Task inputs below:
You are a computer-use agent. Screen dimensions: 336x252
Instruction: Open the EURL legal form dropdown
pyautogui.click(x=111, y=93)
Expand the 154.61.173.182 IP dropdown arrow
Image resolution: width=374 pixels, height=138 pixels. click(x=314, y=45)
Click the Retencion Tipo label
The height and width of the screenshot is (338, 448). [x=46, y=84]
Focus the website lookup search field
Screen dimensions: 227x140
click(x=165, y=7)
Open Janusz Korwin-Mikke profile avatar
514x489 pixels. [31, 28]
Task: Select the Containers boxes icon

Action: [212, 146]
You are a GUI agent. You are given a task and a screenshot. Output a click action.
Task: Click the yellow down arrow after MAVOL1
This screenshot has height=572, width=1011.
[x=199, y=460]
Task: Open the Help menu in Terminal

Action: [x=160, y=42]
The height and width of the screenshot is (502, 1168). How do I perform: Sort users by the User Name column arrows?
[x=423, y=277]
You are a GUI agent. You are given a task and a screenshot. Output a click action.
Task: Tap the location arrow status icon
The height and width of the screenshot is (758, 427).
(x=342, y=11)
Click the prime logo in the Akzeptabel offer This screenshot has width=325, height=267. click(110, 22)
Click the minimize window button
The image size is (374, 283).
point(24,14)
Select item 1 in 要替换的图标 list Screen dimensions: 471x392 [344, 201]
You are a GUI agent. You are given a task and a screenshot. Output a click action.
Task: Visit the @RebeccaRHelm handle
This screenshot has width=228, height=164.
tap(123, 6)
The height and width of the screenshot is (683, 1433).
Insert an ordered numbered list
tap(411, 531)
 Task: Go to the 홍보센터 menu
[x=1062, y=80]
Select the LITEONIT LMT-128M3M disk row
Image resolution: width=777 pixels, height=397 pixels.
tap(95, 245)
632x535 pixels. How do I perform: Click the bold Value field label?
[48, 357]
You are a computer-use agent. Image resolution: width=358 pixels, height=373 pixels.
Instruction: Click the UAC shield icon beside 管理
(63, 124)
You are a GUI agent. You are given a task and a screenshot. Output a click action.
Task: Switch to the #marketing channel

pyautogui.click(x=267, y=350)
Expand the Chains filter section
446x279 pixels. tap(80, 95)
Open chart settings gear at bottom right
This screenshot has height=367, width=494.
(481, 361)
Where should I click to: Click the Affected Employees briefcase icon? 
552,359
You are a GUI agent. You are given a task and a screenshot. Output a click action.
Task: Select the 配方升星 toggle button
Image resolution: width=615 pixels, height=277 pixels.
End of Task inputs.
Aim of the exercise: Every line in the entries above that has the word "button" should be identified and copied.

Solution:
Click the minimize window button
Task: Select the 配方升星 toggle button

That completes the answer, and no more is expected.